__Short problem__:
Copy the listing again from the line containing "Task: Open the 648 Linking Domains number" through its final line, requests included, and shift every click coordinate in the answers by adding 59 to it.

__Material for this exercise__:
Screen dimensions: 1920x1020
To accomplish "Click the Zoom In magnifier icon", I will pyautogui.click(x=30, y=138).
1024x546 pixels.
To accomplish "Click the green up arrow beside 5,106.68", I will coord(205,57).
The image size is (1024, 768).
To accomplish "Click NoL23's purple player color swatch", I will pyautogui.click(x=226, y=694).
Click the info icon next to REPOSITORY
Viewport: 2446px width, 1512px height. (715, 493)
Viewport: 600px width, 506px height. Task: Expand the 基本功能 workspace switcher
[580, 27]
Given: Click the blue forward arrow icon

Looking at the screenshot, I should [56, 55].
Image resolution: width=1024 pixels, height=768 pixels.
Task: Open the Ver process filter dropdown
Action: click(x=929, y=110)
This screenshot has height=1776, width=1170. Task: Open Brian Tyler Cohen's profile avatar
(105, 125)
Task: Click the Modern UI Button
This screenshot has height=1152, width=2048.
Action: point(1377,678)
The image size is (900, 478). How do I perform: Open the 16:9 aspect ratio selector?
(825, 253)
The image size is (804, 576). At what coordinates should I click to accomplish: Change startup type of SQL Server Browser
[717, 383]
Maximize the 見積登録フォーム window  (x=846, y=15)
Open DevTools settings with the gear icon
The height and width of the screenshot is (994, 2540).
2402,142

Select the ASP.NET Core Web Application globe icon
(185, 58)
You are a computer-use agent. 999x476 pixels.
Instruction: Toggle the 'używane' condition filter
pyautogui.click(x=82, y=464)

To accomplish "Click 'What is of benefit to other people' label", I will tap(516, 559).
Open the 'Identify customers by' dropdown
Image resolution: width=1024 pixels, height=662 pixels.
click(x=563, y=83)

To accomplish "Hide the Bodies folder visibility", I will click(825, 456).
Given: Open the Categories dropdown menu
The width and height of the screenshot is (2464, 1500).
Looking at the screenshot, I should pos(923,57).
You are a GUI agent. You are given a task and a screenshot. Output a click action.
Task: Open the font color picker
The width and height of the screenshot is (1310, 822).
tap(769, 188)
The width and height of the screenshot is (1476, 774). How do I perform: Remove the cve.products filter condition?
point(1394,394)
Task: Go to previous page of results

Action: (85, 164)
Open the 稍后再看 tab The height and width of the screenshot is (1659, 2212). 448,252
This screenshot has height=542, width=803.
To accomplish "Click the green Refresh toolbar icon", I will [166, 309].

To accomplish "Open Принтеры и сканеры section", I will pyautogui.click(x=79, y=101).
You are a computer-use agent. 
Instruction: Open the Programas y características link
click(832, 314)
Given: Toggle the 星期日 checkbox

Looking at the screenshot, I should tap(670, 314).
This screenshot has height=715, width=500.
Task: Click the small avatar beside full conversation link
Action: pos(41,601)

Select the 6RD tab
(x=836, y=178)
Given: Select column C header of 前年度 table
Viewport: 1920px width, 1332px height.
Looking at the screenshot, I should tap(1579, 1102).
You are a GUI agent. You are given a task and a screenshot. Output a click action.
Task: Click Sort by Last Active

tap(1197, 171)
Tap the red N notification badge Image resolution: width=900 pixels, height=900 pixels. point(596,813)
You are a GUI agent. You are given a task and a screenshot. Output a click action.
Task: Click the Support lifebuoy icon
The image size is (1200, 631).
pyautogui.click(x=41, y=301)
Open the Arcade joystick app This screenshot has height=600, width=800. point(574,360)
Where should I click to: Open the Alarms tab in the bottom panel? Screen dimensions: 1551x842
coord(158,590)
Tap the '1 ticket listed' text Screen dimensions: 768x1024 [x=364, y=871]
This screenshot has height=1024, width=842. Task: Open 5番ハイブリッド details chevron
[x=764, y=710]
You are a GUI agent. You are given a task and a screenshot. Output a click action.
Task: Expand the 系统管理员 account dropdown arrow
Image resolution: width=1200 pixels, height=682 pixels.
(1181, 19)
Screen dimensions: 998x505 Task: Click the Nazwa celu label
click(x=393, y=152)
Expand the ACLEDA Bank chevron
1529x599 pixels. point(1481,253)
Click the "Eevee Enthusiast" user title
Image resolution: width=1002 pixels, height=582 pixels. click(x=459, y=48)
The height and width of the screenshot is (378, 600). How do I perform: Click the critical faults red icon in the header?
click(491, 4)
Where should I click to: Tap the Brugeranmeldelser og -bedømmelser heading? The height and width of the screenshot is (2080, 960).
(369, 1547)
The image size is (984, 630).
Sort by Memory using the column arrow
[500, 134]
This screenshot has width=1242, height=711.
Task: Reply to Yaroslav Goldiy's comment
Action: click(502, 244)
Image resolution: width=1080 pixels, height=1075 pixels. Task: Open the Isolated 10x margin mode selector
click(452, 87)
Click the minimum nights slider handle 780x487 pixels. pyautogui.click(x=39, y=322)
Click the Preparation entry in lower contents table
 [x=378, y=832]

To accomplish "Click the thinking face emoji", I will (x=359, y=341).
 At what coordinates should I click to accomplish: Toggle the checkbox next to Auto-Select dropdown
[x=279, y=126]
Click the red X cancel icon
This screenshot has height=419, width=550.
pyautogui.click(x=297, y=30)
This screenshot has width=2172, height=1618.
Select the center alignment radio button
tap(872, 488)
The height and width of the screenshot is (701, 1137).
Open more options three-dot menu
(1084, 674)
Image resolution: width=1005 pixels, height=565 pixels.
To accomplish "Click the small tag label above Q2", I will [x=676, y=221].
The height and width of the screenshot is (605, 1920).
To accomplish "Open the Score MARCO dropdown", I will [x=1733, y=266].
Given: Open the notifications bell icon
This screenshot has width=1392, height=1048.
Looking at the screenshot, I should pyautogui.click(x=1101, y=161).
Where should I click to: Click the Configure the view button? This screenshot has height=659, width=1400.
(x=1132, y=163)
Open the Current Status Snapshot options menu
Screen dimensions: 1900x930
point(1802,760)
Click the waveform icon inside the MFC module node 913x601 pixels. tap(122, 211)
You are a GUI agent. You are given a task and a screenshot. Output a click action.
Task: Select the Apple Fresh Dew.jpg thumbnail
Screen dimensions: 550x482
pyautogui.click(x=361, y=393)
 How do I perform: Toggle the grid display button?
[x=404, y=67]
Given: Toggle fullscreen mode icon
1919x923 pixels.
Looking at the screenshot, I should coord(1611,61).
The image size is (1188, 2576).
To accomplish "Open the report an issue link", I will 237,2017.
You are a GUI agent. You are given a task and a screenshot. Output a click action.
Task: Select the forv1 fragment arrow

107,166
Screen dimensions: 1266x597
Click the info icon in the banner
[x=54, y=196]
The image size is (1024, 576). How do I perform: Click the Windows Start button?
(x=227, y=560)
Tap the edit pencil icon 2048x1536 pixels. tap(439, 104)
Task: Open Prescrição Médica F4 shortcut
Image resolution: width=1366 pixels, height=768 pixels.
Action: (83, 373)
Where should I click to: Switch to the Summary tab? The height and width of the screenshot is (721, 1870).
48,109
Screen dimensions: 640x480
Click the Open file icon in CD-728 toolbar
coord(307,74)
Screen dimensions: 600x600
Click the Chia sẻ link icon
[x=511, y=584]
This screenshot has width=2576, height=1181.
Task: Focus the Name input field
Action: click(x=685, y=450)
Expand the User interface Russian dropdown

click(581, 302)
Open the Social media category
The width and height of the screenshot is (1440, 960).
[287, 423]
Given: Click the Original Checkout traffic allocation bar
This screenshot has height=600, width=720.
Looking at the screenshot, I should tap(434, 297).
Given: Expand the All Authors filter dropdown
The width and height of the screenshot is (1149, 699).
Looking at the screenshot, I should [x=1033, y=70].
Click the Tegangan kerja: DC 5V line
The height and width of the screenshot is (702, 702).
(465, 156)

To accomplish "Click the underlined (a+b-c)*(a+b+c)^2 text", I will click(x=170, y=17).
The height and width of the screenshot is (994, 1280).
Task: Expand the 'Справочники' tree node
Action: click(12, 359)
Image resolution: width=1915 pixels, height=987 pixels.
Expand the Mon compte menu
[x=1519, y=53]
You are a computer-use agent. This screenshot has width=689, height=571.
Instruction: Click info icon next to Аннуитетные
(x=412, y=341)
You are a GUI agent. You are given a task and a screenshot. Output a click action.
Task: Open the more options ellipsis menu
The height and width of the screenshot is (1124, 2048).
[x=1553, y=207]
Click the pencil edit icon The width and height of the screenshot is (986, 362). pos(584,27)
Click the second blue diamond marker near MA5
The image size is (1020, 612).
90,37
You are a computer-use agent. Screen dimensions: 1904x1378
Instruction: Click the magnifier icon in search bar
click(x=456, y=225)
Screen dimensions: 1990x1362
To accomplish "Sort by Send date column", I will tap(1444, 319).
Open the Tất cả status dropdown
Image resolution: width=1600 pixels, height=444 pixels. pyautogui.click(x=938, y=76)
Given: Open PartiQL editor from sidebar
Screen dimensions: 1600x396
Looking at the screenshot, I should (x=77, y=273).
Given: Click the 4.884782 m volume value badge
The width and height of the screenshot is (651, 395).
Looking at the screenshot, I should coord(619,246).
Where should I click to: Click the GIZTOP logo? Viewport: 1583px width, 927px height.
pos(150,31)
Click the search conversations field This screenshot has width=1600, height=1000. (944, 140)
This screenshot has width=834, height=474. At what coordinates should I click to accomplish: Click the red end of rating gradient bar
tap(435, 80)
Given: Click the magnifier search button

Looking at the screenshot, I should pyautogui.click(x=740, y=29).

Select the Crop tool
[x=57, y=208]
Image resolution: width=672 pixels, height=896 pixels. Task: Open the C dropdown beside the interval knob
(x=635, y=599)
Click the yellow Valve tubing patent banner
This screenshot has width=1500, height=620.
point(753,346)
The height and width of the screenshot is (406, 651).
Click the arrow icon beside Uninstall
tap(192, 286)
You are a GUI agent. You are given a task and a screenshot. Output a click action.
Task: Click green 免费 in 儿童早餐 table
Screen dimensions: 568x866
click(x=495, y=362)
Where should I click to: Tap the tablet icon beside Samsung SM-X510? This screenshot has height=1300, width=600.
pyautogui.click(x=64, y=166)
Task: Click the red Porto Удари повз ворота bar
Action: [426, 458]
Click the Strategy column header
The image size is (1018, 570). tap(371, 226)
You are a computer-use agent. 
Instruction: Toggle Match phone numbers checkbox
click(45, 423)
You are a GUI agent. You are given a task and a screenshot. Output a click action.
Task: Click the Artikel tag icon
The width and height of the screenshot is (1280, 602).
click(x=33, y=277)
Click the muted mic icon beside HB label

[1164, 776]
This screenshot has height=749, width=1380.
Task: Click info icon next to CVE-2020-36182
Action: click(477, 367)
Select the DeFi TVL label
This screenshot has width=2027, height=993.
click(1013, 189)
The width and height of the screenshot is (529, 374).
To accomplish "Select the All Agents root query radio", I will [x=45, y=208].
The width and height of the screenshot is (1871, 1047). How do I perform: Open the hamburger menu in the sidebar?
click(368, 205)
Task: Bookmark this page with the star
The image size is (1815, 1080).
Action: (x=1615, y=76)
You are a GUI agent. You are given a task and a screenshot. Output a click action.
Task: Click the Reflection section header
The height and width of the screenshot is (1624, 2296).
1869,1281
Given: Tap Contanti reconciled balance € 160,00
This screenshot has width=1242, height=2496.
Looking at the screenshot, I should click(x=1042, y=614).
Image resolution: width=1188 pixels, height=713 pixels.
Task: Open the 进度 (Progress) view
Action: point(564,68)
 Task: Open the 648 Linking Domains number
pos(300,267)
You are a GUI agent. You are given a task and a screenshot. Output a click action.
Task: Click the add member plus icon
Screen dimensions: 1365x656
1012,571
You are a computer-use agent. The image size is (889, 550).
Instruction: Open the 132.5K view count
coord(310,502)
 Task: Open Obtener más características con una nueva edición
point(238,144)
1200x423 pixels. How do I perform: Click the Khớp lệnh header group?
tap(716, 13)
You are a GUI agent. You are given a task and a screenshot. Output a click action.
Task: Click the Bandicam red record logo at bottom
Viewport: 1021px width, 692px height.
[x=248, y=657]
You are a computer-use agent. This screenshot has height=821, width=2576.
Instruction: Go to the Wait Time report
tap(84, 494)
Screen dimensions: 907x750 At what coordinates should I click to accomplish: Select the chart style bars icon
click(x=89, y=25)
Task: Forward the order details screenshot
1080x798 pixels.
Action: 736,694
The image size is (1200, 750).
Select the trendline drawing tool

__Full answer__:
 Task: Open the 648 Linking Domains number
pos(359,326)
You are a GUI agent. You are given a task and a screenshot. Output a click action.
Task: Click the add member plus icon
Screen dimensions: 1365x656
1071,630
You are a computer-use agent. The image size is (889, 550).
Instruction: Open the 132.5K view count
coord(369,561)
 Task: Open Obtener más características con una nueva edición
point(297,203)
1200x423 pixels. How do I perform: Click the Khớp lệnh header group?
tap(775, 72)
You are a GUI agent. You are given a task and a screenshot. Output a click action.
Task: Click the Bandicam red record logo at bottom
Viewport: 1021px width, 692px height.
[x=307, y=716]
You are a computer-use agent. This screenshot has height=821, width=2576.
Instruction: Go to the Wait Time report
tap(143, 553)
Screen dimensions: 907x750 At what coordinates should I click to accomplish: Select the chart style bars icon
click(x=148, y=84)
Task: Forward the order details screenshot
1080x798 pixels.
Action: 795,753
The image size is (1200, 750).
Select the trendline drawing tool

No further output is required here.